Each January, the Mesa Verde artist-in-residence program reviews dozens of applications from national, international and local artists who are hoping to create writing, visual art or music compositions while living at the park.
This year was no exception. The jury committee met in March to scrutinize 60 proposals, ranking each for professionalism, experience, project feasibility and medium diversity. It is a rigorous, competitive process.
This year, four 2016 artists accepted the two-week appointments at the park, where they will work and live in a 1933 stone hogan located in Braves Village on Chapin Mesa. They are Ohio photographer Gregory Spaid, environmental writer/podcast producer Bronwyn Mauldin from Los Angeles, and local artists Kit Frost and Joyce Heuman.
President Theodore Roosevelt set aside Mesa Verde in 1906. Since then the National Park Service has preserved and protected nearly 5,000 known archaeological sites there, including 600 cliff dwellings, and 3 million associated objects in the park’s research division. Mesa Verde was the first designation established to protect the works made by ancestral, indigenous people in the U.S.
Seventy-two years later, UNESCO designated the park a World Heritage Center, identifying it as a spectacular opportunity to provide the public with an understanding of Native American life prior to the arrival of Europeans.
The program, sponsored by the Mesa Verde Museum Association in collaboration with the park service, does not provide a stipend for food, supplies, transportation or work associated with the two-week stay. Cell and internet connections are not accessible there, either. But the renovated hogan is fully and comfortably furnished, and although it is within walking distance of the museum and Spruce Tree House, it is essentially off limits to tourists.

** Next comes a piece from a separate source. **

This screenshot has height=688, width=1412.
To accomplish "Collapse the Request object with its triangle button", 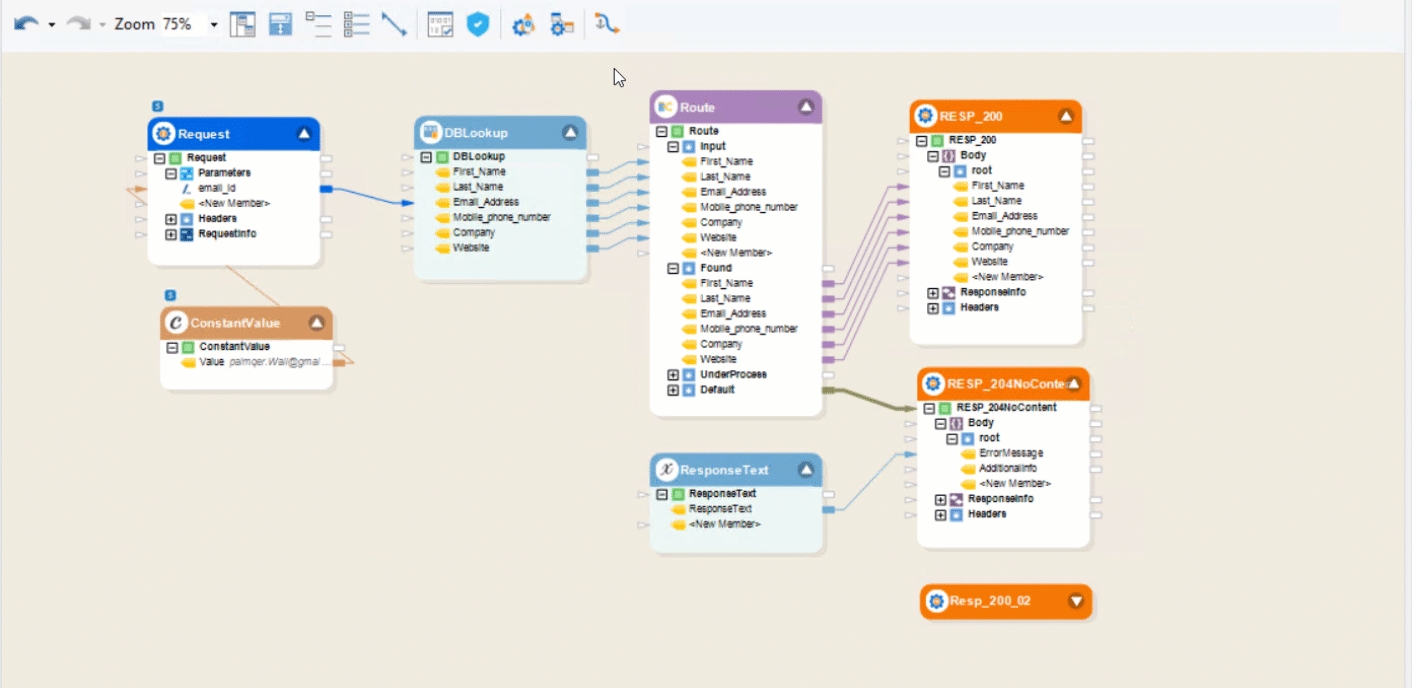I will pyautogui.click(x=305, y=134).
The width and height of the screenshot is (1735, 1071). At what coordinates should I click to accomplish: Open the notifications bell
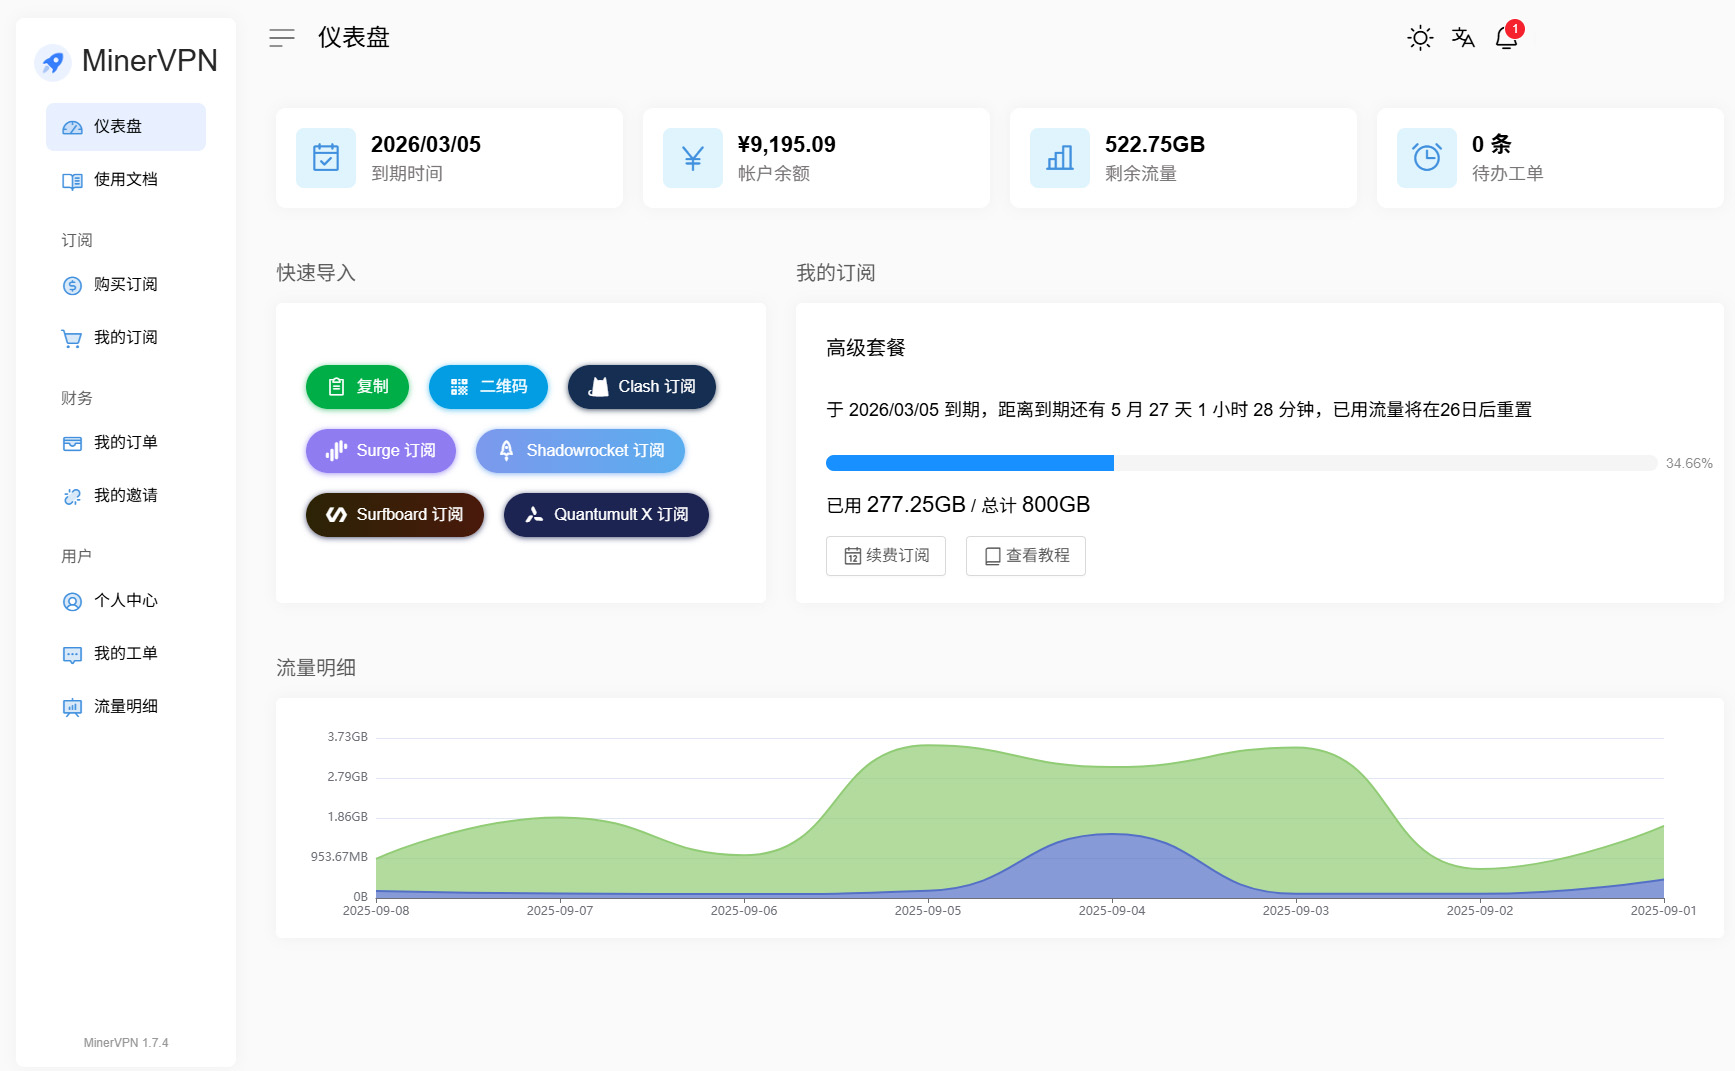[x=1506, y=38]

It offers the solitude that nurtures creative work.
In return for the residency award the artist provides the Museum Association a digital image of the work informed by the time spent at the park.
The park service is also commissioned with protecting wildlife, birds, and other natural resources found at Mesa Verde. Photographer and Kenyon College Professor Gregory Spaid, arrives in May to address a singular aspect of this more nuanced mission, a solitary tree in the park. Although he won’t know for certain until he’s on-site, he says it’s possible the tree as subject matter for his lens may be found in the remaining charred areas from the fires that burned 28,750 acres of the park during the past 14 years.
“It’s hard to unwrap the reasoning behind my concentration on the solitary tree as subject matter,” he says, yet credits his past portfolios of rural American high desert and the Great Plains as the breeding ground for his awareness of their iconic beauty. Vast, spare, uniform landscapes stretch between rural towns where corporate farming has changed the narrative of place between settlements. Looking back over his prior work, Spaid sees the consistent presence of the lone trees in the wide, deep distances.
In a telephone conversation with the Free Press, he explained that the trees “are like special events in those landscapes – not too many where industrial farming is circling around between the towns. Their presence finally insisted I pay more attention to them. I am just now starting to figure out how to make sense of them in the images I produce.”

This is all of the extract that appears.